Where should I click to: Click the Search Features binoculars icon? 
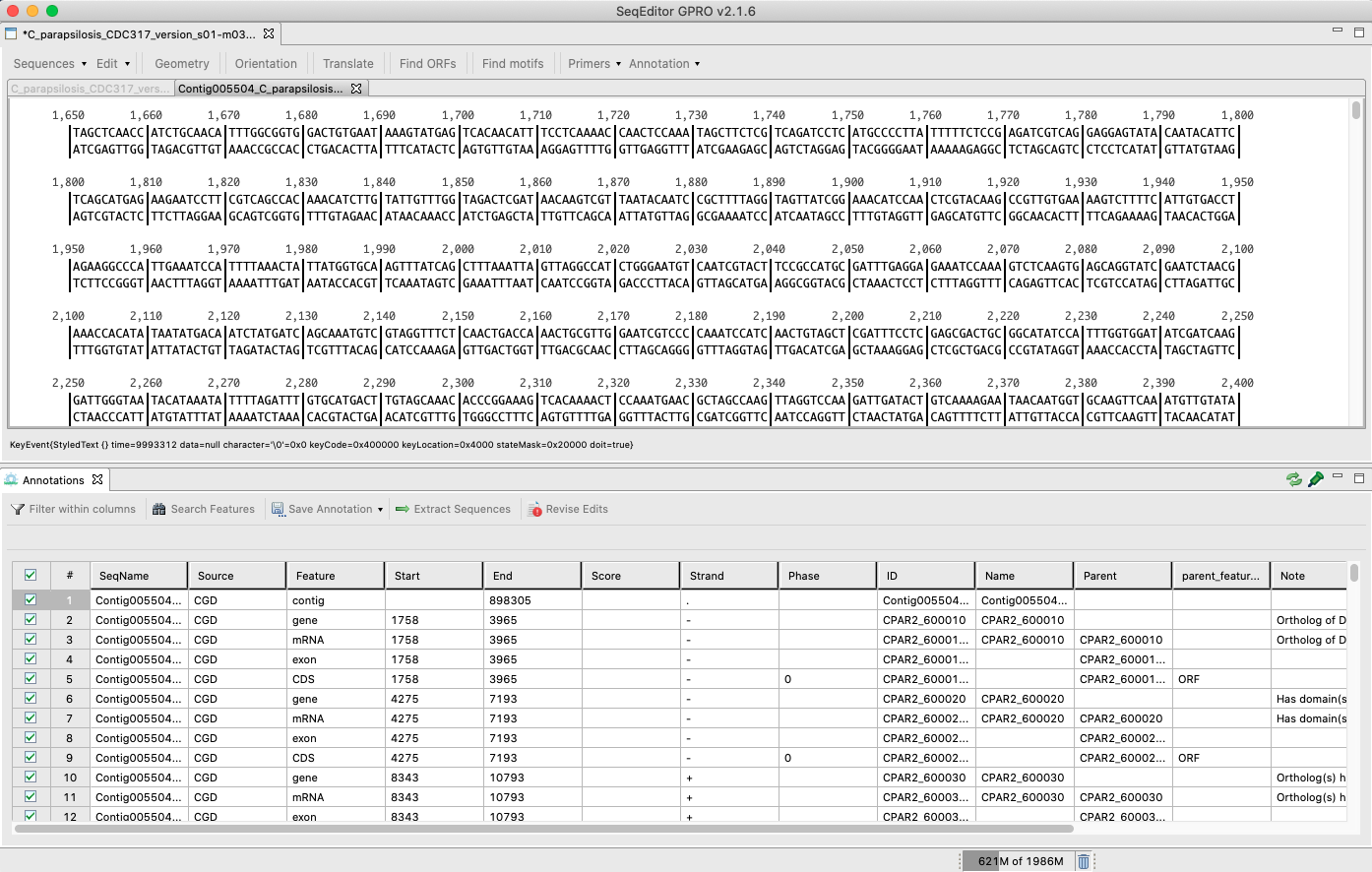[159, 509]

== == ==

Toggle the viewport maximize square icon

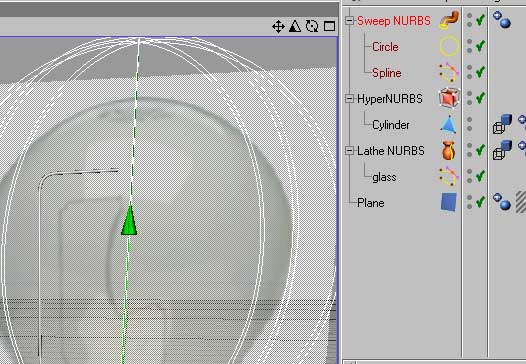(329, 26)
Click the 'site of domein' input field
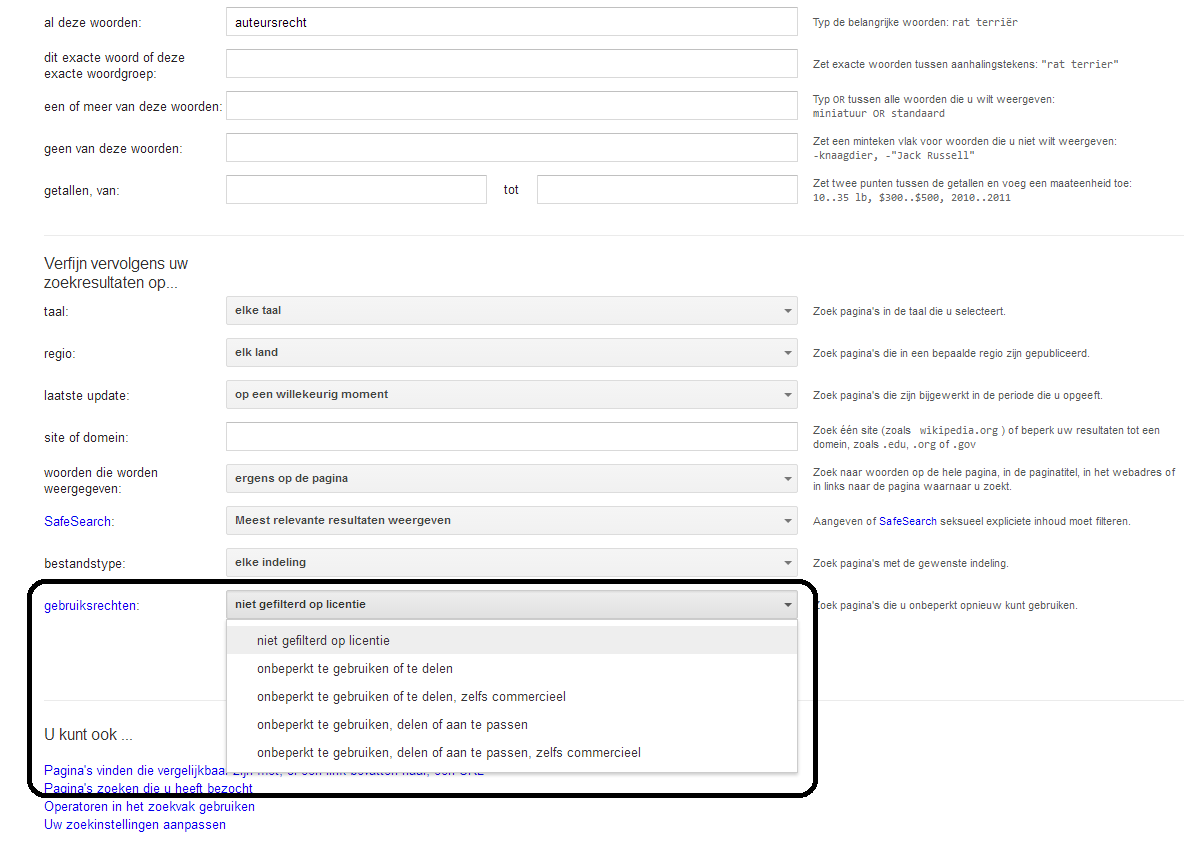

== == ==

TRY IT: In the data above, the stretch from the line with "Toggle the viewport maximize square icon" through the line with "Click the 'site of domein' input field" is to be returned exactly, minus any pictures.

OUTPUT OF THE TASK:
Toggle the viewport maximize square icon

(329, 26)
Click the 'site of domein' input field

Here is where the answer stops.